___ TEXT ___

Peter Eyre stars as Cardinal Wolsey in Wolf Hall on Broadway — Photo courtesy of Andy S. Drachenberg
Peter Eyre stars as Cardinal Wolsey in Wolf Hall on Broadway — Photo courtesy of Andy S. Drachenberg

NEW YORK — Peter Eyre, the accomplished theatrical actor, has taken over the role of Cardinal Wolsey in the acclaimed Broadway mounting of Wolf Hall, which features two plays that follow the trials and tribulations of King Henry VIII’s reign over England. The Broadway veteran, who was born in New York to an American father and British mother, had little time to rehearse the pivotal role, but the actor has taken to the ensemble-driven piece and performed the complicated character before intrigued audiences at the Winter Garden Theatre.

The play is a landmark experience that continues the audience’s fascination with such recognizable names Anne Boleyn, Jane Seymour and Thomas Cromwell. The important saga in history was written about in a pair of successful books by Hilary Mantel; this theatrical adaptation, which played in Stratford-upon-Avon and London’s West End, shared the spotlight with a TV miniseries that stars Mark Rylance as Cromwell.

___

REQUIREMENT 1 | Which lines in the listing below contain the word "action"? Copy each of those lines.

___ DATA SHOWN ___

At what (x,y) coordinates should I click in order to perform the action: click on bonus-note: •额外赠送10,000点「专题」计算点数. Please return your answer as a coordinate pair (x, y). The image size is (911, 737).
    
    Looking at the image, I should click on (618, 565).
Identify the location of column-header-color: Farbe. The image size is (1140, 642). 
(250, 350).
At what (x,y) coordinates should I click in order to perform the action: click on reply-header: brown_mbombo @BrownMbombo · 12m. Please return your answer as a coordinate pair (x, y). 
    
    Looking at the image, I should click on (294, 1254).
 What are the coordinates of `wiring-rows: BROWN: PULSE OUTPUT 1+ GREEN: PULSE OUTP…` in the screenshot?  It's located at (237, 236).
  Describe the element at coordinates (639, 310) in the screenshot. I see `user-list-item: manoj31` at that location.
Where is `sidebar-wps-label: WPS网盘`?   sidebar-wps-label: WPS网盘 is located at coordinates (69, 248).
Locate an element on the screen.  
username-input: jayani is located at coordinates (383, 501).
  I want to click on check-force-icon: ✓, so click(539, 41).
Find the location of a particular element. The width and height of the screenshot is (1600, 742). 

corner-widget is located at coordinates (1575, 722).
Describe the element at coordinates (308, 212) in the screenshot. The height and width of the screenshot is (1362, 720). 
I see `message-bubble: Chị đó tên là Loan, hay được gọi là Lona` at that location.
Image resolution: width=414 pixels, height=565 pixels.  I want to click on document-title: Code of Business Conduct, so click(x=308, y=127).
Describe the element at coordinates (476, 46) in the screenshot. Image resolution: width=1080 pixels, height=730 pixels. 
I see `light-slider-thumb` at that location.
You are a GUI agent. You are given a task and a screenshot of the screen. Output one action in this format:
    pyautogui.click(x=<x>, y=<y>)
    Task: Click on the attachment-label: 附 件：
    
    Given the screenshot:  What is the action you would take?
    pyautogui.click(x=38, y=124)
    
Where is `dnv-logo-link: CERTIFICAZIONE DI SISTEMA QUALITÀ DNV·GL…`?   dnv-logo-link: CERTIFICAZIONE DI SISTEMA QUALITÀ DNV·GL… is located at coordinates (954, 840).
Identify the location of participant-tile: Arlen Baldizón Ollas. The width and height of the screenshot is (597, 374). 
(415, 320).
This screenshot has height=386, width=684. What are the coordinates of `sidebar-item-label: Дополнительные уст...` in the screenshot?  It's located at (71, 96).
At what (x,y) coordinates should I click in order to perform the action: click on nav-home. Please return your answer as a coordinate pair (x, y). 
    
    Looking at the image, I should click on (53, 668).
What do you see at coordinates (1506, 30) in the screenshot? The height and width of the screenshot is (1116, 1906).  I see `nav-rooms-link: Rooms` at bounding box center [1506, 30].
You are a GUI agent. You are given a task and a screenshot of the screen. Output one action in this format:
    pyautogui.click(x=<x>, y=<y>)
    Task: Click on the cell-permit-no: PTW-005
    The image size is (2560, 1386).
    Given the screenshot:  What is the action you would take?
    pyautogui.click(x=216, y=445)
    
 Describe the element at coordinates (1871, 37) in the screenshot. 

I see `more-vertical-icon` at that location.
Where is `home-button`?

___

REQUIREMENT 2 | Reproduce the part of the Wolf Hall article above that starts at "NEW YORK — Peter" and ends at "Winter Garden Theatre.".

WRITTEN SOLUTION 1 |
At what (x,y) coordinates should I click in order to perform the action: click on bonus-note: •额外赠送10,000点「专题」计算点数. Please return your answer as a coordinate pair (x, y). The image size is (911, 737).
At what (x,y) coordinates should I click in order to perform the action: click on reply-header: brown_mbombo @BrownMbombo · 12m. Please return your answer as a coordinate pair (x, y). 
You are a GUI agent. You are given a task and a screenshot of the screen. Output one action in this format:
    Given the screenshot:  What is the action you would take?
At what (x,y) coordinates should I click in order to perform the action: click on nav-home. Please return your answer as a coordinate pair (x, y). 
You are a GUI agent. You are given a task and a screenshot of the screen. Output one action in this format:
    Given the screenshot:  What is the action you would take?

WRITTEN SOLUTION 2 |
NEW YORK — Peter Eyre, the accomplished theatrical actor, has taken over the role of Cardinal Wolsey in the acclaimed Broadway mounting of Wolf Hall, which features two plays that follow the trials and tribulations of King Henry VIII’s reign over England. The Broadway veteran, who was born in New York to an American father and British mother, had little time to rehearse the pivotal role, but the actor has taken to the ensemble-driven piece and performed the complicated character before intrigued audiences at the Winter Garden Theatre.